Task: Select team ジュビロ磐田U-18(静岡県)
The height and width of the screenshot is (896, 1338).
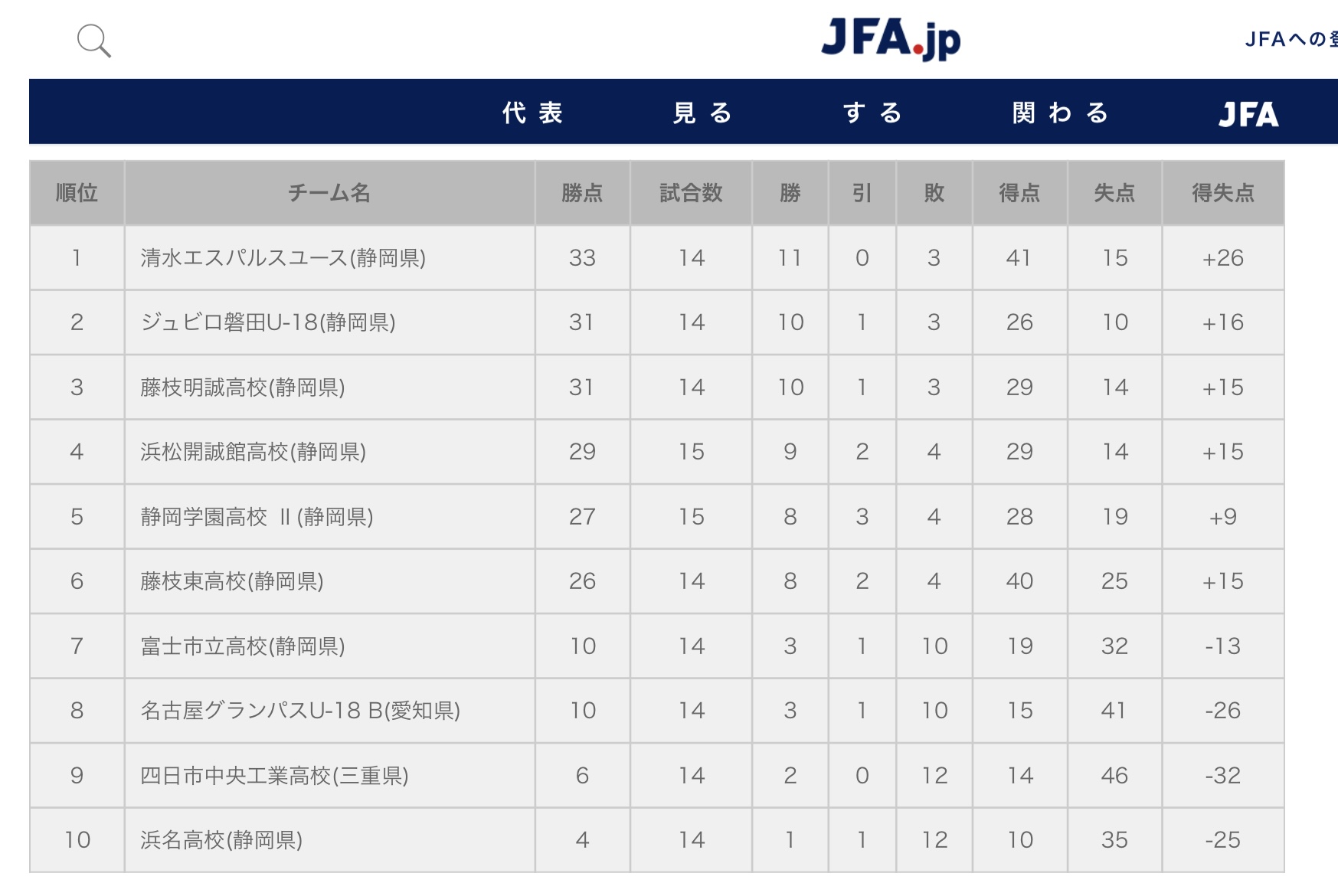Action: point(268,322)
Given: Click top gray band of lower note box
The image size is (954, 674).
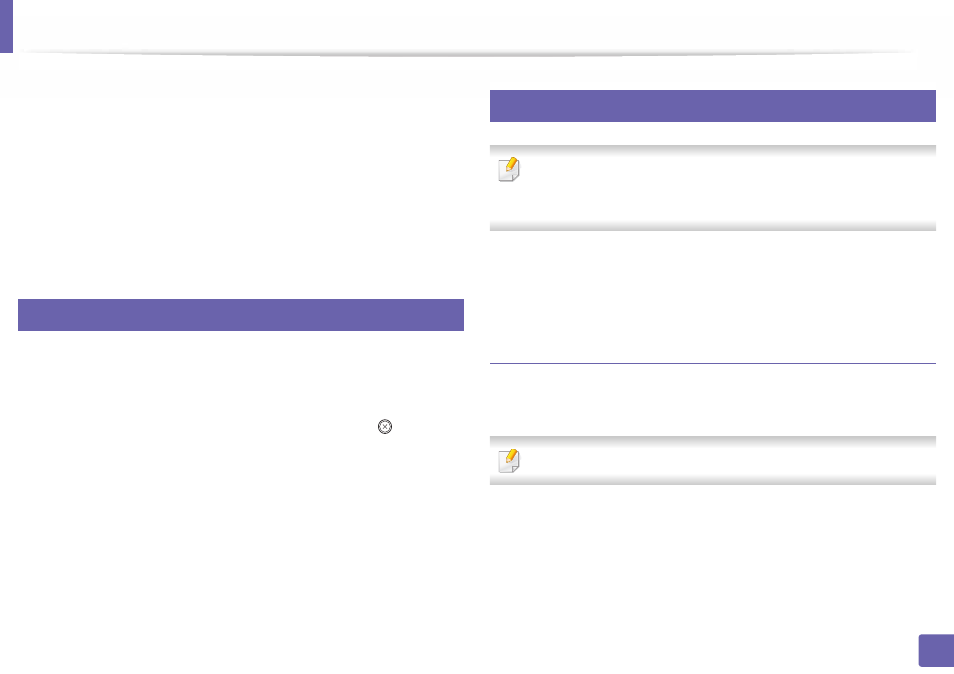Looking at the screenshot, I should click(x=712, y=440).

● **THE TASK**: Every entry above needs to be printed again exactly, with its pictures left out.

● **EXERCISE OUTPUT**:
Task: Select team ジュビロ磐田U-18(静岡県)
The height and width of the screenshot is (896, 1338).
Action: point(268,322)
Given: Click top gray band of lower note box
The image size is (954, 674).
Looking at the screenshot, I should click(x=712, y=440).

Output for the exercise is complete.